Article 9 of the constitution is at the centre of the debate in Japan. A recent poll conducted by the Kyodo agency found that 60 percent of respondents opposed any alteration of the constitution, which has been a longtime goal of Japanese conservatives. Among those, 88 percent stated that Article 9—the war-renouncing clause—was the most important aspect of the document.

First adopted in 1947, the constitution was imposed on Japan during the US occupation of the country following World War II. The document was written to ensure that Japanese imperialism would no longer represent a challenge to the US imperialist interests in Asia.

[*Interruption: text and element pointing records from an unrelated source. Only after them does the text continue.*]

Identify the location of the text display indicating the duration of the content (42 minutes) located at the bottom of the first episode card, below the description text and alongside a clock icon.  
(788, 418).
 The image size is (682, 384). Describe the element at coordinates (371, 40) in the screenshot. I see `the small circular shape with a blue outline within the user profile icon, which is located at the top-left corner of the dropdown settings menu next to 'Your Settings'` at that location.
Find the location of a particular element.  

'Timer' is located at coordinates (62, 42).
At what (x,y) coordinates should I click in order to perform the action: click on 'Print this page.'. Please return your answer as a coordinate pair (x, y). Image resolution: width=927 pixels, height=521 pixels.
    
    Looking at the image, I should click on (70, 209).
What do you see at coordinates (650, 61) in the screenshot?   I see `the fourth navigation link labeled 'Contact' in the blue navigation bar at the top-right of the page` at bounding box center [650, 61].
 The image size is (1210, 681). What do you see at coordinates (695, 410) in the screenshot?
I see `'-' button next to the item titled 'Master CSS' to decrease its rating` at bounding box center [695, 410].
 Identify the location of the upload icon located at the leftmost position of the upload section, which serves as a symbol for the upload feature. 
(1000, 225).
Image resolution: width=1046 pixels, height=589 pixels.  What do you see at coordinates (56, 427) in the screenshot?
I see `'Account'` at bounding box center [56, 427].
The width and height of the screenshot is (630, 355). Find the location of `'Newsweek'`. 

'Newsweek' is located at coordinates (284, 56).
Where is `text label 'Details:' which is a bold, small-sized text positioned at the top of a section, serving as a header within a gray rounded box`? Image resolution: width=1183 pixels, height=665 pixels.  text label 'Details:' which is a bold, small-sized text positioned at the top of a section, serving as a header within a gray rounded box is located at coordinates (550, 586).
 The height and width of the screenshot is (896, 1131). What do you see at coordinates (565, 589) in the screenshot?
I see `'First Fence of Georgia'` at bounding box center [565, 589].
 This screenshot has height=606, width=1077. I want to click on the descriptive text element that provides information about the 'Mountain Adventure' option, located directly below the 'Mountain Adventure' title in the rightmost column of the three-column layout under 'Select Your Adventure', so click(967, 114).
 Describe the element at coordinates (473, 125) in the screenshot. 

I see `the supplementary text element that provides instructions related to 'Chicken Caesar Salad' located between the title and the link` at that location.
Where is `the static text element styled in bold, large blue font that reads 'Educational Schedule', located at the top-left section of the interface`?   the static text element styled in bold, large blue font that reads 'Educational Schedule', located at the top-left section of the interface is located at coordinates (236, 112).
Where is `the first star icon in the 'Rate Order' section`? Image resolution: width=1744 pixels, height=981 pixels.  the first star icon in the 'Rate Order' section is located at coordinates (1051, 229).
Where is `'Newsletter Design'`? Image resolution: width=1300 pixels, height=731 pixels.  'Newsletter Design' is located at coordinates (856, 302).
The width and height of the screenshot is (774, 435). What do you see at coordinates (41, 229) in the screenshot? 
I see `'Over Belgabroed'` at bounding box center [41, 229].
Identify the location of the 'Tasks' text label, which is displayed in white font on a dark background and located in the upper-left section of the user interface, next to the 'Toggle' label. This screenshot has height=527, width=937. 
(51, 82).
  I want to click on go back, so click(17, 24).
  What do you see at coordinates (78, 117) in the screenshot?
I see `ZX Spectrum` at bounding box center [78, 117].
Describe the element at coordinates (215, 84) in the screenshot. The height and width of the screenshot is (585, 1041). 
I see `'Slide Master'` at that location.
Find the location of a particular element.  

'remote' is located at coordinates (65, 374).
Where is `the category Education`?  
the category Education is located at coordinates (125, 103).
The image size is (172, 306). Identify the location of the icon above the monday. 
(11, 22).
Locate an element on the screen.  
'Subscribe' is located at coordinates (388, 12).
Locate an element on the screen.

At the same time, the US military occupation led by General Douglas MacArthur protected the Japanese political establishment and Emperor Hirohito, in order to create a junior partner in Asia to assist the US in its goal of dominating the region. Japan would serve as an important base of operations for US wars of aggression in Korea and Indochina.

With the eruption of the Cold War, the United States encouraged Japan to remilitarize. In 1954, the Self-Defense Forces—the official name of the Japanese military—was established as part of the US/Japan Security Treaty. This treaty was revised in 1960 under the government of Nobusuke Kishi, Abe’s maternal grandfather, triggering mass protests.

Today’s large protests reflect continuing deep opposition to the revival of Japanese militarism, which was not only responsible for atrocities in Asian countries under its wartime occupation, but police-state measure in Japan to suppress opposition to the militarist regime.